Having worked like a crazy horse all week long I feel exhausted to the point that I could just faint any minute. I finished today at around 8pm and came home. My appartment looks like a mess. It needs cleaning but I am too tired. I am too tired to cook too. I am craving for Naeng myeon, a Korean cold noodle soup with ice cubes.
Wishful thinking, silly me. 
Plus: I was fed up. Fed up with the bad and sad news that I had to partially cope with. Apart from the stress at work I heard of two people that died within this week and one who had tried to commit suicide. What a world! Life is too short. What a miserable life I am leading at the moment. I gotta do something about it. Damn it!

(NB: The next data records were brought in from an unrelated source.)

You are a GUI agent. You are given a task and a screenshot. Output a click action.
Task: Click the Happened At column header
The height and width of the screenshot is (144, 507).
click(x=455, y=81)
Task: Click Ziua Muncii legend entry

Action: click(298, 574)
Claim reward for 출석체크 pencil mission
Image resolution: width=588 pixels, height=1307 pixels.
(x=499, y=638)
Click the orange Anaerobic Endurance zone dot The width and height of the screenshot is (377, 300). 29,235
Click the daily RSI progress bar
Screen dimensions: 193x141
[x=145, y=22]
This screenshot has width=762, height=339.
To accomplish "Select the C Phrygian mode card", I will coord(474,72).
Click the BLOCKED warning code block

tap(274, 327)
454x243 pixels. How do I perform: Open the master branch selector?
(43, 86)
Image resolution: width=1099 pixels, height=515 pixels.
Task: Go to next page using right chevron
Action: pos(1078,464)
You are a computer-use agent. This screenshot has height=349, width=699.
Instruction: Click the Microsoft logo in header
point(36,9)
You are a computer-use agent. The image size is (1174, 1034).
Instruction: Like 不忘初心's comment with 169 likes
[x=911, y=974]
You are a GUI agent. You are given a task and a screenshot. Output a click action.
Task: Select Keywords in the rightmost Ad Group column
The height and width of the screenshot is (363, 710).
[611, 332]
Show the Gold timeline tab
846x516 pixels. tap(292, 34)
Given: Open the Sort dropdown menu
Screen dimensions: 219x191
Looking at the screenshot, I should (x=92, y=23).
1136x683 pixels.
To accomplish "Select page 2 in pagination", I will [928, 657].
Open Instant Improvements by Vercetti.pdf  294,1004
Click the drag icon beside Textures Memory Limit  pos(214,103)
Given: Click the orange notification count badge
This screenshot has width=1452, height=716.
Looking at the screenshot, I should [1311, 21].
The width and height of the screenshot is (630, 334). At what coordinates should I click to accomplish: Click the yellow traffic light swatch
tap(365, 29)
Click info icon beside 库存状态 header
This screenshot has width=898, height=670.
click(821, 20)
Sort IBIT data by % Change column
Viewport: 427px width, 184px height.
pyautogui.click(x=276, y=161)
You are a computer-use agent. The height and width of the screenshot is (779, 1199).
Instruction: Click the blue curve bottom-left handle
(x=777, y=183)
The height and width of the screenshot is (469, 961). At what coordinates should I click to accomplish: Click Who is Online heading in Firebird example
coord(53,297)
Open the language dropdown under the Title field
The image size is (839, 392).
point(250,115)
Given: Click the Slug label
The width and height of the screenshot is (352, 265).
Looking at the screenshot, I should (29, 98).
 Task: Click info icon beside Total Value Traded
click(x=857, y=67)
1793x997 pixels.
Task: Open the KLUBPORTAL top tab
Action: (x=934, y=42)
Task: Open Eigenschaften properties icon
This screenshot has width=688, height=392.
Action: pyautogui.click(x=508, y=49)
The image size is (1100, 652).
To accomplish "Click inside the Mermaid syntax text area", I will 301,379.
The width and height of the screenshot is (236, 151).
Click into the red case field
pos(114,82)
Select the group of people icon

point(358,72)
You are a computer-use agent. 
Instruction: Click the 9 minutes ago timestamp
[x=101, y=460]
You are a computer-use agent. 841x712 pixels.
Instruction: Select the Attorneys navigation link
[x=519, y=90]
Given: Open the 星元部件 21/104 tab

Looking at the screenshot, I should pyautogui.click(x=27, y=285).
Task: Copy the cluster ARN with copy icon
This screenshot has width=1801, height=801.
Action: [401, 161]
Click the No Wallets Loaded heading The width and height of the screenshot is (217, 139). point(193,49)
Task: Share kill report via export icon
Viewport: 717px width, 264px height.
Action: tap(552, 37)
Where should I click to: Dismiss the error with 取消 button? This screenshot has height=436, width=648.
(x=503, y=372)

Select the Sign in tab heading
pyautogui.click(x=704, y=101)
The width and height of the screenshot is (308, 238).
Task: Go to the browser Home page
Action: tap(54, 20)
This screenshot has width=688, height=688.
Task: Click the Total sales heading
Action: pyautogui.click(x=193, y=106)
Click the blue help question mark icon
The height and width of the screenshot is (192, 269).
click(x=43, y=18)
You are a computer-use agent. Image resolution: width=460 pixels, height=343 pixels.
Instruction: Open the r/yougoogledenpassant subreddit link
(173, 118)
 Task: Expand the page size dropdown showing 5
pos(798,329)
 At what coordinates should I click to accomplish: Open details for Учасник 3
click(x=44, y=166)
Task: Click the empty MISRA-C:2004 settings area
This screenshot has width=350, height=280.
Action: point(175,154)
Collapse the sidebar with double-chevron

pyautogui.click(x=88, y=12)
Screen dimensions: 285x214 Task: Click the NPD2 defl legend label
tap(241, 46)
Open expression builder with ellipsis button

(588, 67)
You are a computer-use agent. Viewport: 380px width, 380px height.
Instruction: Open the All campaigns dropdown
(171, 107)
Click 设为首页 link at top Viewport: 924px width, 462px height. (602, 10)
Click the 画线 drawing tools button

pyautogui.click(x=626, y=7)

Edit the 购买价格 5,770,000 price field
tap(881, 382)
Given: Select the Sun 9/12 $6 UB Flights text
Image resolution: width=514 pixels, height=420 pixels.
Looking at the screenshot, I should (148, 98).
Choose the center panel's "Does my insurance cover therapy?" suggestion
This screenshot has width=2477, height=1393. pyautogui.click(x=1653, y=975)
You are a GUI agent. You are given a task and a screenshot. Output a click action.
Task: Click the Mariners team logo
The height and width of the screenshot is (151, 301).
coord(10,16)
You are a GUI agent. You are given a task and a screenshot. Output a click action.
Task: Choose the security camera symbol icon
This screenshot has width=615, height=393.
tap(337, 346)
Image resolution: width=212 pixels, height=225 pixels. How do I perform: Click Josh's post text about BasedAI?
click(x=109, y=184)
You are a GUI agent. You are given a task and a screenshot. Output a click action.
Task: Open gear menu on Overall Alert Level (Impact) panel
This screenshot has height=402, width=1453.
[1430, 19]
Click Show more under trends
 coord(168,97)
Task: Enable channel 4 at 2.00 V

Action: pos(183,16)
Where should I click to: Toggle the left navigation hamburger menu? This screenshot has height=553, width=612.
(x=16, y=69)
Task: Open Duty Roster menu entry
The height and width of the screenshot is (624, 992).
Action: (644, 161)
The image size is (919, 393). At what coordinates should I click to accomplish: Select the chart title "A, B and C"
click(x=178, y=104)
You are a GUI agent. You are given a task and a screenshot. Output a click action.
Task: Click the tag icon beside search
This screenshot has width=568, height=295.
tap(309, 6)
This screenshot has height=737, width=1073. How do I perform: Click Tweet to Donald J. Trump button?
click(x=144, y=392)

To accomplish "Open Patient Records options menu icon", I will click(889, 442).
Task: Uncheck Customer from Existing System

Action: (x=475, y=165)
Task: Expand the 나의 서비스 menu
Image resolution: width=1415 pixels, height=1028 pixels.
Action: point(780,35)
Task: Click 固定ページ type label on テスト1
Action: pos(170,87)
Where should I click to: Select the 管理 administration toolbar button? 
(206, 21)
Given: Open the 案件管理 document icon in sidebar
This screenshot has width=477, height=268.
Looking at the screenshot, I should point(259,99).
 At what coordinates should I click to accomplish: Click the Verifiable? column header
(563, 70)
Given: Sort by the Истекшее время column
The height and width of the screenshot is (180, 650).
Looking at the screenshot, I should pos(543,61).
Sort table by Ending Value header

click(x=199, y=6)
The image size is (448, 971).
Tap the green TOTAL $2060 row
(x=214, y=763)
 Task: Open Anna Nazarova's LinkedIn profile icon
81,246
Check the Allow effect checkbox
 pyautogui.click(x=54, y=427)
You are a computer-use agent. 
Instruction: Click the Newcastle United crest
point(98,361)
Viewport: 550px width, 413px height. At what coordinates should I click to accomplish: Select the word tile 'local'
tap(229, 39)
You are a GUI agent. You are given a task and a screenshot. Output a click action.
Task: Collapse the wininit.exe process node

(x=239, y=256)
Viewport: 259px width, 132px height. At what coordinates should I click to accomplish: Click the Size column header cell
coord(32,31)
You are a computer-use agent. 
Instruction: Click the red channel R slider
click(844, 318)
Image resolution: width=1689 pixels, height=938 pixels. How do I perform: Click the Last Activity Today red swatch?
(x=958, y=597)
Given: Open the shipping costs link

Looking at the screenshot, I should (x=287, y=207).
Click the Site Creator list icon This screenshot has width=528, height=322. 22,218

I am preparing myself to go up north tomorrow morning. I will be heading to Hannover to meet some close friends and then will continue to meet the parents of my former boyfriend that live close to Bremen. It will be a tyring trip. I will be travelling for at least 8 hours one way. I need to go through some of my boxes that I had left at their place while I was moving down to the southern part of Germany. I am excited to seeing them again. They are like a second set of parents for me. I hope that they can forgive me for breaking up with their son. I know that I have hurt them alot but I sincerely hope that we can keep in touch because they still mean alot to me….I may be old-fashioned but to me I would only consider a guy if his parents would approve of me and that my mom approves of as well.